WHAT IS EXPECTED
Reproduce verbatim the records below from the line containing "The height and width of the screenshot is (499, 835)." through the line containing "Action: [1104, 360]", inclusive, omitting the pictures.

ITEMS
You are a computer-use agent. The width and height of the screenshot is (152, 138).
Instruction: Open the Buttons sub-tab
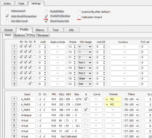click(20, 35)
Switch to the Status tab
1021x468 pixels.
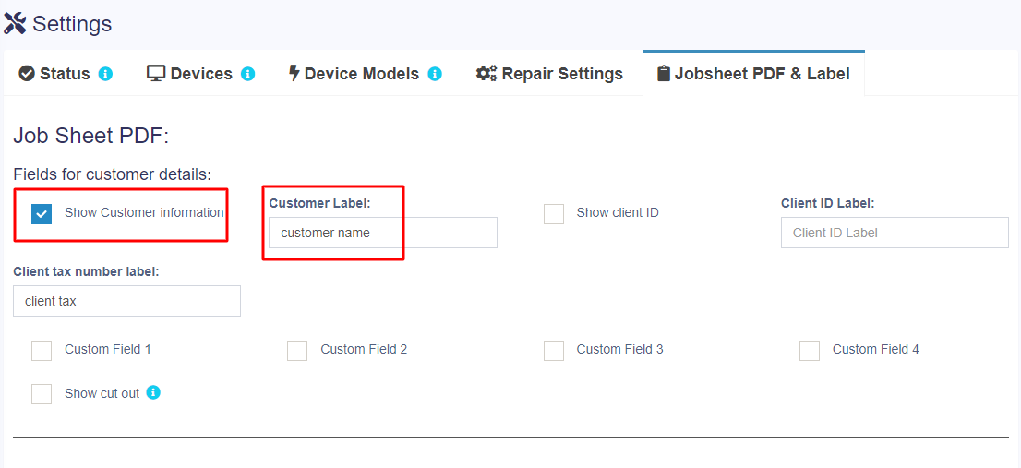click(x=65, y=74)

---

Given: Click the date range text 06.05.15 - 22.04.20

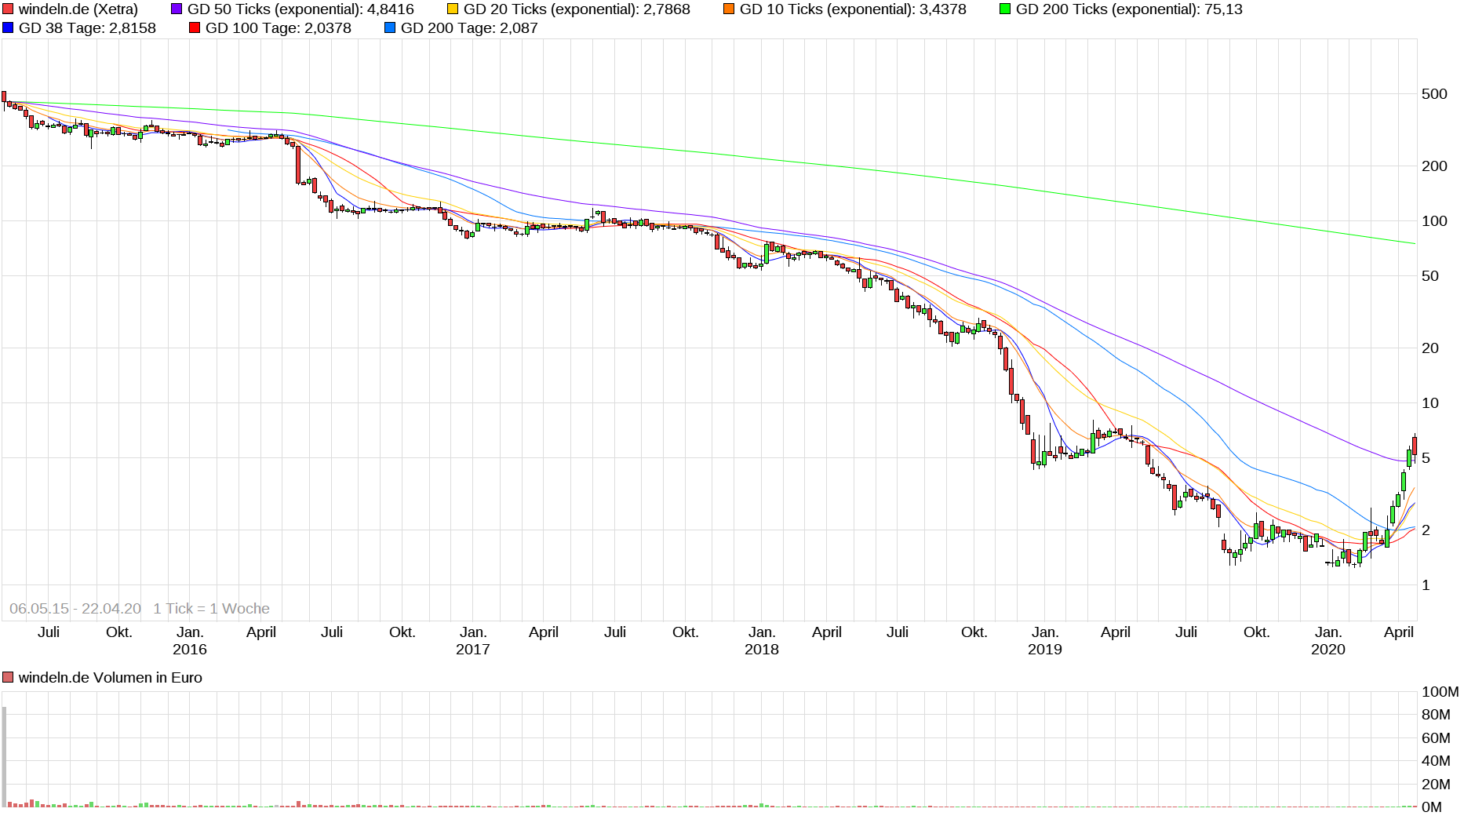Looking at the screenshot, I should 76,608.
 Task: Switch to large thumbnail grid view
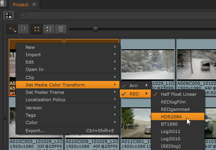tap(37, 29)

...

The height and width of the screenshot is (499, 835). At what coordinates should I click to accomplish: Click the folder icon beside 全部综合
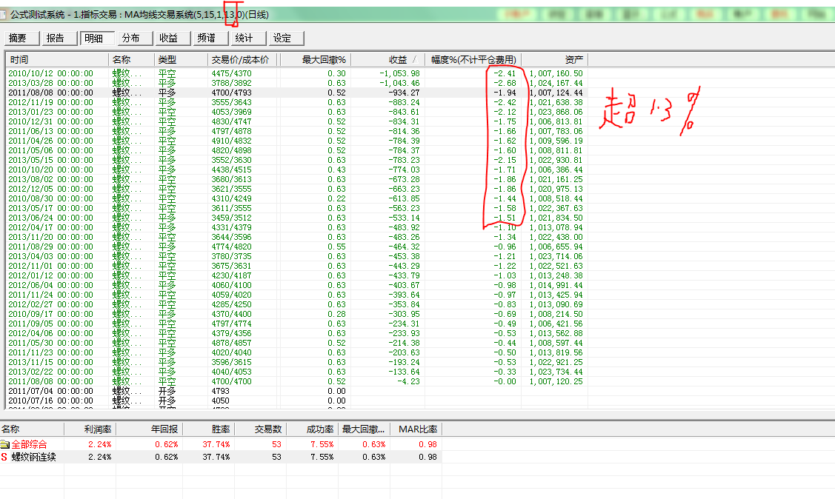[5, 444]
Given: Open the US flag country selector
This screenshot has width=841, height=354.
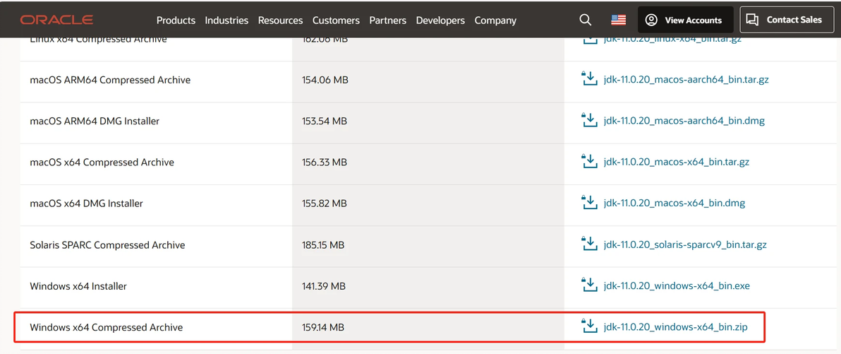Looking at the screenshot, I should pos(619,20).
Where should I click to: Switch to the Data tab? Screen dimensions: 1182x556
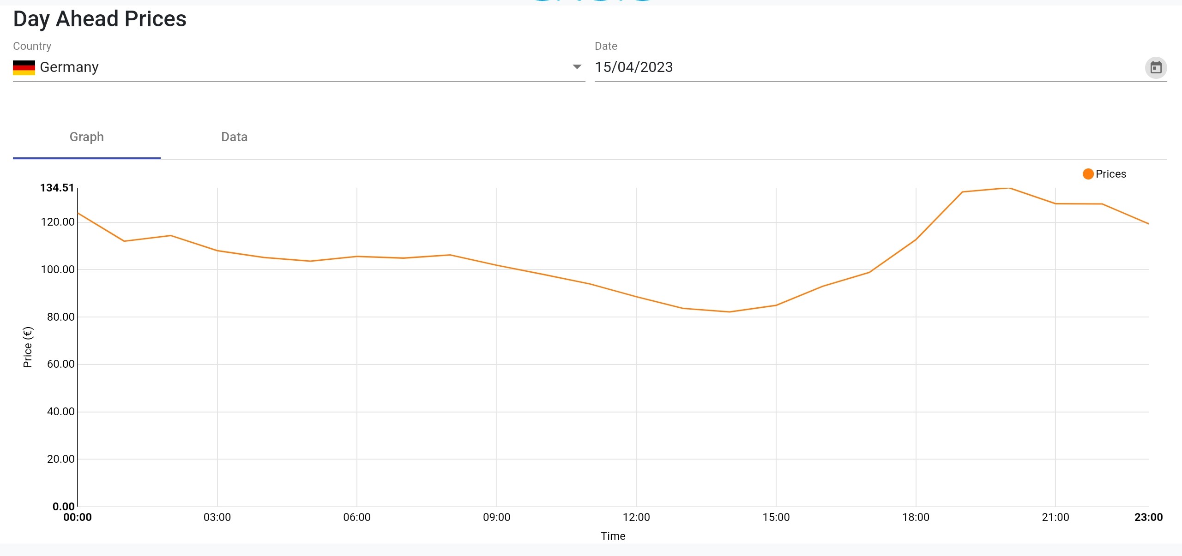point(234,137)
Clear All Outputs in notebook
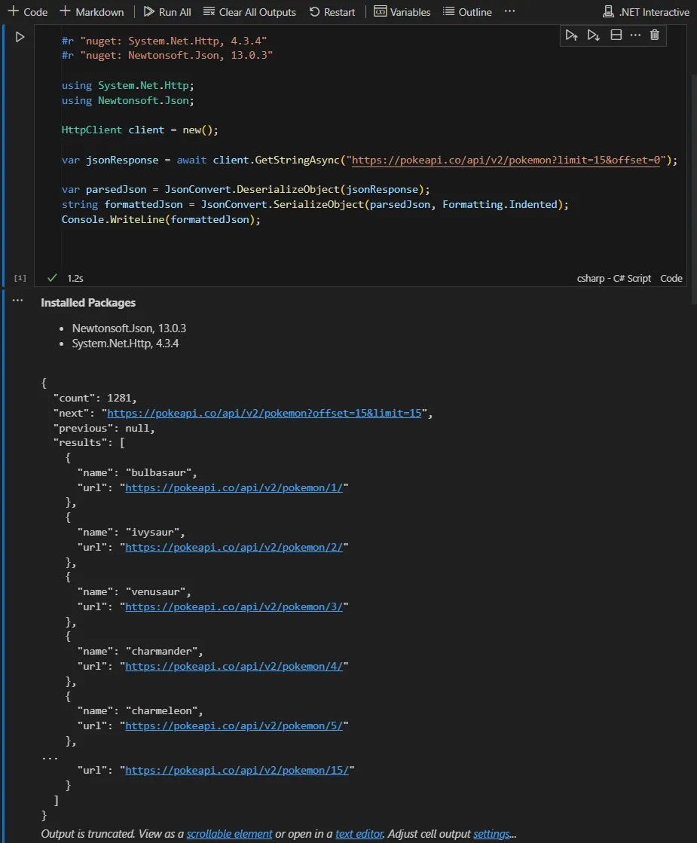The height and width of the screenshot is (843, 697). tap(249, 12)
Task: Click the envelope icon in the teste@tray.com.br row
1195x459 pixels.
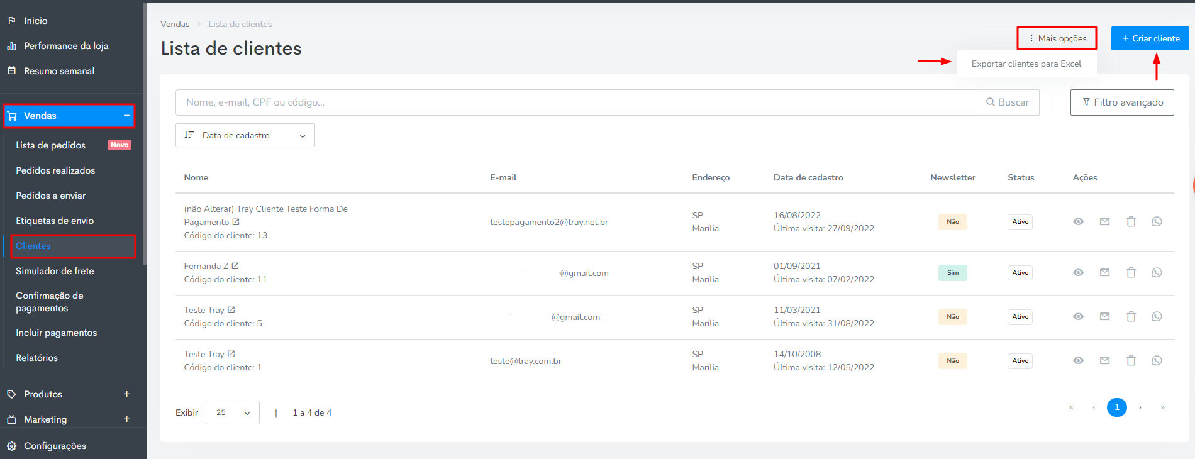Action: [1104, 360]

FINAL RESULT
The height and width of the screenshot is (499, 835). At what coordinates should I click to accomplish: Click the folder icon beside 全部综合
[5, 444]
Given: Open the US flag country selector
This screenshot has width=841, height=354.
Looking at the screenshot, I should pos(619,20).
Where should I click to: Switch to the Data tab? Screen dimensions: 1182x556
point(234,137)
Clear All Outputs in notebook
The height and width of the screenshot is (843, 697). tap(249, 12)
Task: Click the envelope icon in the teste@tray.com.br row
1195x459 pixels.
Action: [1104, 360]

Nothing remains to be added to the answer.